As someone that majored in tax accounting during college, it always amazed me how President Reagan and the majority of the Republican’s were able to sell the concept of trickle-down economics to the American people. Yes it was the 80’s and by the mid to late 80’s the economy started to really take off. But then as now, most of the benefits accrued to the wealthiest in our society. Even the first President Bush labeled it voodoo economics.
If you’re a believer in supply side macro-economic theory, then you believe that lowering tax rates on the wealthy is the engine that will drive economic growth and prosperity. If all goes according to plan, money will “trickle” down to the less affluent and all will be well. I couldn’t disagree with this more. Exhibit A-President George W. Bush who was a huge proponent of this economic theory.

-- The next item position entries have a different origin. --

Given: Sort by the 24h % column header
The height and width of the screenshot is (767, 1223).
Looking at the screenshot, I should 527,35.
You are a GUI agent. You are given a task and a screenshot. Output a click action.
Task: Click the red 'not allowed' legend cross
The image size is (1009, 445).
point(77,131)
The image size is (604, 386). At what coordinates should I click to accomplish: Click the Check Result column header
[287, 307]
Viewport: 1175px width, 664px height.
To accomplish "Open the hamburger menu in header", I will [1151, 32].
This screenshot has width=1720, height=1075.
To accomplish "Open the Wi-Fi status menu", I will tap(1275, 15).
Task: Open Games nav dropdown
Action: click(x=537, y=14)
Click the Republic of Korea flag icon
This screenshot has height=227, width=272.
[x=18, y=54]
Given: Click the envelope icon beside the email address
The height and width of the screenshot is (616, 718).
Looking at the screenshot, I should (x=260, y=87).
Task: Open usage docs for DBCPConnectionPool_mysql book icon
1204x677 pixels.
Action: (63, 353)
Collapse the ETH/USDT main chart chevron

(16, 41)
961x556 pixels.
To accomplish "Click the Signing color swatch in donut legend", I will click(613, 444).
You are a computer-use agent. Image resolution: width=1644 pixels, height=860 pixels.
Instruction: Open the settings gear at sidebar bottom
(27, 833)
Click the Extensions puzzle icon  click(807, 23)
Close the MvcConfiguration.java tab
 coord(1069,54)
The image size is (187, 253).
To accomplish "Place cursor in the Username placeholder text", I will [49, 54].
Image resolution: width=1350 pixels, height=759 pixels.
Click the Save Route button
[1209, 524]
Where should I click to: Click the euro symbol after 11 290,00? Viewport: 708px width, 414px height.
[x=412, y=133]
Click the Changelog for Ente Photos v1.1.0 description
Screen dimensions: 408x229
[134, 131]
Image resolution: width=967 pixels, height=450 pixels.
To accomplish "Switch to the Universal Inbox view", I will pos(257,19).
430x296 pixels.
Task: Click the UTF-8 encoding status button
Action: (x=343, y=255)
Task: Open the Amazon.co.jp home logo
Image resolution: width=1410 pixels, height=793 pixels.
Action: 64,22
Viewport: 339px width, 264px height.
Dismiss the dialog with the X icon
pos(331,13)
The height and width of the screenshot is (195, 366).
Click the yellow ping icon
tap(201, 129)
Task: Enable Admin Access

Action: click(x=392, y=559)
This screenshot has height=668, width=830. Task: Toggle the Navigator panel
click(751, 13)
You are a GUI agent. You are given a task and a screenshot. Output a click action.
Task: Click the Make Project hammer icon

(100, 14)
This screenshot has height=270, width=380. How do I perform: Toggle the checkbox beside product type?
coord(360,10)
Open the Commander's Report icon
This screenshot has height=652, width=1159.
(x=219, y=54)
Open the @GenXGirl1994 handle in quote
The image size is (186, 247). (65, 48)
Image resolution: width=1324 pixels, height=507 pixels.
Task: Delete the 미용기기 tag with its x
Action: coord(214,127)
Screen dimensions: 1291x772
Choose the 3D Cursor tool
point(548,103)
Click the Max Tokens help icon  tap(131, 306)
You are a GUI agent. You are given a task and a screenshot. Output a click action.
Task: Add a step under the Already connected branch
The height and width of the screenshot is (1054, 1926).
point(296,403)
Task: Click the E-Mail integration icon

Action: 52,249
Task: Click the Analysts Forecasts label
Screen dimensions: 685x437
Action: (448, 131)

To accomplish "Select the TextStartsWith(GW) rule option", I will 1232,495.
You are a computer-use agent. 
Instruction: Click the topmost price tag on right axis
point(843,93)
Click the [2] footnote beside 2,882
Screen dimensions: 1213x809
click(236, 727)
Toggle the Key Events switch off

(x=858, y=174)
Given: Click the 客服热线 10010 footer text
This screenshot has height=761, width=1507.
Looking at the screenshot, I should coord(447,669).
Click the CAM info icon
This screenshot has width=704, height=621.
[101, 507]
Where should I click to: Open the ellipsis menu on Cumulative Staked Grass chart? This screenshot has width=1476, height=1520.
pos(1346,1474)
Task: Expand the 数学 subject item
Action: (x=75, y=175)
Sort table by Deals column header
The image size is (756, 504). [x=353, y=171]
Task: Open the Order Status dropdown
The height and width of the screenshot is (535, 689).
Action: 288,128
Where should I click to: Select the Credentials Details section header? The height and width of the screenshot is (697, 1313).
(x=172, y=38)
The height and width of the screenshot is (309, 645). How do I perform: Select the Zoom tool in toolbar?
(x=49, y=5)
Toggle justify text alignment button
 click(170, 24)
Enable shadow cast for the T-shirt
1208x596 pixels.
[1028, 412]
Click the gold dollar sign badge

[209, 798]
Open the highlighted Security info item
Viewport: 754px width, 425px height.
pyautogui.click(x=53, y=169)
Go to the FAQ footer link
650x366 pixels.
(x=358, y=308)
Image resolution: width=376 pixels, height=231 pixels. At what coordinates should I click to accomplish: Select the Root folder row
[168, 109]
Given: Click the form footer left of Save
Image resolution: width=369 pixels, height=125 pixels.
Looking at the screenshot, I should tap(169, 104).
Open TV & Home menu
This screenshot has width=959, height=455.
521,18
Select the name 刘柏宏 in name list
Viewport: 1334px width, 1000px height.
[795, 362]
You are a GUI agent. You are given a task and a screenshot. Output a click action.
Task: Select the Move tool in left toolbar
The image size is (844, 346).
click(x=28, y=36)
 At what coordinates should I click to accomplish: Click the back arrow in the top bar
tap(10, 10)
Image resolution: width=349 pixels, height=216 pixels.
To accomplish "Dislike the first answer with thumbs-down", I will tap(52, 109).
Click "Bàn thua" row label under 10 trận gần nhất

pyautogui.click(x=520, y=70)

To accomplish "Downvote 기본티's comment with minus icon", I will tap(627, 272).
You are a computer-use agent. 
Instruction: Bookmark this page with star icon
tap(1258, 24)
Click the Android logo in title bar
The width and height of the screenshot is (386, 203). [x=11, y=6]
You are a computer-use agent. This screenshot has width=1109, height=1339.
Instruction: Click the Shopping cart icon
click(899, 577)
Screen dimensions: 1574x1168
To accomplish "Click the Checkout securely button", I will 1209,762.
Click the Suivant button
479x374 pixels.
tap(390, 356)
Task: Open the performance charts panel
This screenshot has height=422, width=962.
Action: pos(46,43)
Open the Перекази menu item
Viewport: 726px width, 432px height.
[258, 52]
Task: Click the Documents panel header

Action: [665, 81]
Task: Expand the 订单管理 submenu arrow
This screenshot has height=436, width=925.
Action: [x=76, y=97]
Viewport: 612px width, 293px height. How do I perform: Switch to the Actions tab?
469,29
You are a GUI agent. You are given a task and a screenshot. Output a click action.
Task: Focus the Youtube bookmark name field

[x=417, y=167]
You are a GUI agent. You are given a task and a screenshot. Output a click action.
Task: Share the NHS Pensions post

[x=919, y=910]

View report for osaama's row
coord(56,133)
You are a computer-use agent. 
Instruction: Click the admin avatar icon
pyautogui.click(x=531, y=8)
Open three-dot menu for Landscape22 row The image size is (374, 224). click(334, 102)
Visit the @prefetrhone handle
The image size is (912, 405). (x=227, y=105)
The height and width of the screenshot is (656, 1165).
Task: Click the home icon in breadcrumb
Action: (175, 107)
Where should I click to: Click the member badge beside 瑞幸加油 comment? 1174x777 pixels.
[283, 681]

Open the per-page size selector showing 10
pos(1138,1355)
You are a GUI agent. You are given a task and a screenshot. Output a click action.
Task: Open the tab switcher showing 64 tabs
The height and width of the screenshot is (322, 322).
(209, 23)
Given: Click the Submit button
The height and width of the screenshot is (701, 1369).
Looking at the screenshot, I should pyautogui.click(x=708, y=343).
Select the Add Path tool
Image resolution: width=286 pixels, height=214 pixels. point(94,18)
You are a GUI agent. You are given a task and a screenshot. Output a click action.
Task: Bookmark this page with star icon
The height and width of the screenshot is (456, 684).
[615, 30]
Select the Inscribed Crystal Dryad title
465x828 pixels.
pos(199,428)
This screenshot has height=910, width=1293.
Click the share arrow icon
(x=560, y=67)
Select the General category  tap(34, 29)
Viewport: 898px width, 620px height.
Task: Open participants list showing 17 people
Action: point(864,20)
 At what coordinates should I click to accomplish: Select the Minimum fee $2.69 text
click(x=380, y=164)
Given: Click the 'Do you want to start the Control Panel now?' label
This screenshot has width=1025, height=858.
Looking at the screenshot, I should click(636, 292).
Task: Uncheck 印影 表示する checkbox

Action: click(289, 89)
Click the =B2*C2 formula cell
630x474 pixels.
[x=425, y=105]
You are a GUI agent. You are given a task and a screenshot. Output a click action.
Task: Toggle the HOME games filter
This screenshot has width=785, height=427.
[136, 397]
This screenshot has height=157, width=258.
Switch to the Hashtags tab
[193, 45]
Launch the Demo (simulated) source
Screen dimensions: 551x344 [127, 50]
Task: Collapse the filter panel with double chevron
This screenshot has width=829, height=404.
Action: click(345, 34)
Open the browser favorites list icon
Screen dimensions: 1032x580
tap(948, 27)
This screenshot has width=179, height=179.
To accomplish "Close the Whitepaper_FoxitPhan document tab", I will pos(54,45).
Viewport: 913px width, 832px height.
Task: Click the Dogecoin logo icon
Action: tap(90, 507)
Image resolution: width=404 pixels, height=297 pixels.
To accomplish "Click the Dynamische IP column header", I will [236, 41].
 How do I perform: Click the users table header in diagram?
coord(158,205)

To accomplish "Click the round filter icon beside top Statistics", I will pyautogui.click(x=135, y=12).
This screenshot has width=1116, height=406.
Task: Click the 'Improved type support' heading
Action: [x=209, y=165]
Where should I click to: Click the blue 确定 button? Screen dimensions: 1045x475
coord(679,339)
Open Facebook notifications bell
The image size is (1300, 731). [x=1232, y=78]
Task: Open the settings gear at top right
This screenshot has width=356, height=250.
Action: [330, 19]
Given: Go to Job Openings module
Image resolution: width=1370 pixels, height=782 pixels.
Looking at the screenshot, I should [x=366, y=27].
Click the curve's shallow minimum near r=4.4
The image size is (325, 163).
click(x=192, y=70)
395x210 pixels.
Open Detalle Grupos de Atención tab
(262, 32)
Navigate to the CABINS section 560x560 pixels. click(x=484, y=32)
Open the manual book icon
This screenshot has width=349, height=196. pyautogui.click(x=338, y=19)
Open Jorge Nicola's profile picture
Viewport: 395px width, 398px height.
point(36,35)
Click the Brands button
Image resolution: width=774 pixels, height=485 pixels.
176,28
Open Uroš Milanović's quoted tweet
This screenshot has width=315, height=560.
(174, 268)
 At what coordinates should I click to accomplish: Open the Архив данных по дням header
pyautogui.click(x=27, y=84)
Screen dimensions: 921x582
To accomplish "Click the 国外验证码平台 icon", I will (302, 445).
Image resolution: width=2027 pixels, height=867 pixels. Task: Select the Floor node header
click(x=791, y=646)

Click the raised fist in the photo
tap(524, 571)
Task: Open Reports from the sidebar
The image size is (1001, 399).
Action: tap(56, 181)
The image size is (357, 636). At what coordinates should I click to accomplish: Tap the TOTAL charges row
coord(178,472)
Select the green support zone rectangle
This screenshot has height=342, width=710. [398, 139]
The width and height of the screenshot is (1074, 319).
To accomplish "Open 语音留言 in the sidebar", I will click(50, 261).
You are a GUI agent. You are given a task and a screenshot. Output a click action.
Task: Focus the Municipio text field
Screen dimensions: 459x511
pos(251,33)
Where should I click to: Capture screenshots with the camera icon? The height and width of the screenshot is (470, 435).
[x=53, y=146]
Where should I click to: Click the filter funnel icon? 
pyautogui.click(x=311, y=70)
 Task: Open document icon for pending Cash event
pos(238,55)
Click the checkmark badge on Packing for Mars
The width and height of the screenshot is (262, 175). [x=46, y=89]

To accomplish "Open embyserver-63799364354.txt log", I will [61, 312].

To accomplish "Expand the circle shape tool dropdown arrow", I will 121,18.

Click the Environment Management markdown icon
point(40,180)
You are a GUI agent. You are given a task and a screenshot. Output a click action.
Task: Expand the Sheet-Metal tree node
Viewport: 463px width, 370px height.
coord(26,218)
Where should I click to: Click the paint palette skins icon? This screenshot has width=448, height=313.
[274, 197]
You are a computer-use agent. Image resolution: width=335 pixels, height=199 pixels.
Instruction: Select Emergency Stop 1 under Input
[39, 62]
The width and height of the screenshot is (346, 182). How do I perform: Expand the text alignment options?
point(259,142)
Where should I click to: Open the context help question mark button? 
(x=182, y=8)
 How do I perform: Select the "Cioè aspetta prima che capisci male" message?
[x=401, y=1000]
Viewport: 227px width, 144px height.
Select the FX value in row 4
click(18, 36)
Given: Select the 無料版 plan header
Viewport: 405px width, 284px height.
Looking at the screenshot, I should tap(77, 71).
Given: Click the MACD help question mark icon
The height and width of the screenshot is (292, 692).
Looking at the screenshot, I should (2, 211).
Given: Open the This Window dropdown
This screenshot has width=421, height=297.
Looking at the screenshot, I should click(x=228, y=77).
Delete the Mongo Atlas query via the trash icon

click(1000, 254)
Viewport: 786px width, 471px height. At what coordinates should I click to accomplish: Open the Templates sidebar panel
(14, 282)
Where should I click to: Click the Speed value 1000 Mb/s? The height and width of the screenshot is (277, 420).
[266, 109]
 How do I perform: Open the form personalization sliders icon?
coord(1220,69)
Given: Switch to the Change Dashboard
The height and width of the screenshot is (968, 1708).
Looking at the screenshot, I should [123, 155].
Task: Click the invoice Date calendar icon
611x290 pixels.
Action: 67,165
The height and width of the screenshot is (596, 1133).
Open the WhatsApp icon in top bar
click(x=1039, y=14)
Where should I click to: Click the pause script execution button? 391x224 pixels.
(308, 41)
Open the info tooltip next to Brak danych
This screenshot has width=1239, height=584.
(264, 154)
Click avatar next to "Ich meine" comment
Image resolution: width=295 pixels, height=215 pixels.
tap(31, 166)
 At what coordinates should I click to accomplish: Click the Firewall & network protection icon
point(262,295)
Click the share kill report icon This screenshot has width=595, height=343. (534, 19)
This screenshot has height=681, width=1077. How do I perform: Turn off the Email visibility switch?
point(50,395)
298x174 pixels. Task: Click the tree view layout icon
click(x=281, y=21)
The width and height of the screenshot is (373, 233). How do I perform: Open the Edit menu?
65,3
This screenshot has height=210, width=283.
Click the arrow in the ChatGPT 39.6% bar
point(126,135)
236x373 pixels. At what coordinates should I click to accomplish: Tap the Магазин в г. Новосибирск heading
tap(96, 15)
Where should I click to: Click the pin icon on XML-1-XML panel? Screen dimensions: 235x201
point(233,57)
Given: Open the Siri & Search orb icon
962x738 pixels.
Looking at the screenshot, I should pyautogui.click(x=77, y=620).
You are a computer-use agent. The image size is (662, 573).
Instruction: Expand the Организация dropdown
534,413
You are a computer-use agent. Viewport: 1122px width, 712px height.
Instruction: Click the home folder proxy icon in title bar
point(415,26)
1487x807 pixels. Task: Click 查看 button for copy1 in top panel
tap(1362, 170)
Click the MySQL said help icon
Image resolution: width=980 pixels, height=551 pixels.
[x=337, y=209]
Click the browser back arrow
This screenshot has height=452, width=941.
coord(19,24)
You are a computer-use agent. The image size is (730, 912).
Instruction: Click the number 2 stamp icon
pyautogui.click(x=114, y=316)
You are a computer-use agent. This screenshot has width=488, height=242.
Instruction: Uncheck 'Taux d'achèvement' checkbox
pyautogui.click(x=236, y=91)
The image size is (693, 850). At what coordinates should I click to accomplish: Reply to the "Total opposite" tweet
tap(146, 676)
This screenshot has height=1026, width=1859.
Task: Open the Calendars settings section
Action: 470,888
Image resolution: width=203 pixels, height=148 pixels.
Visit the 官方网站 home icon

Now I must confess. I grew up on the East Coast and there were many times I voted Republican. Back in the 80’s and early 90’s, there was still such a thing as “liberal Republicans”. Many times they were far superior to the conservative or even liberal Democrats on the ballot. These were smart politicians who put the best interests of their country first, not the best interest of their party. But that was then and this is now.
You would think that after bringing our economy to the brink of collapse, talking about lowering taxes on the wealthiest few would be anathema for Republicans. Yet there was Senator Jon Kyl of Arizona, second ranking Republican in the Senate toting the company line last week. Tax cuts for the rich-good-extended unemployment benefits and help for cash strapped states-bad.
If this weren’t so serious, it would be funny, but unfortunately, this is no laughing matter. If Repulican's take control of the house and possibly the Senate in November, we could be in for a jolt of reality. Instead of getting our financial house in order, we could be setting the table for creating a Banana Republic - so say’s Paul Krugman in his latest op-ed in the New York Times.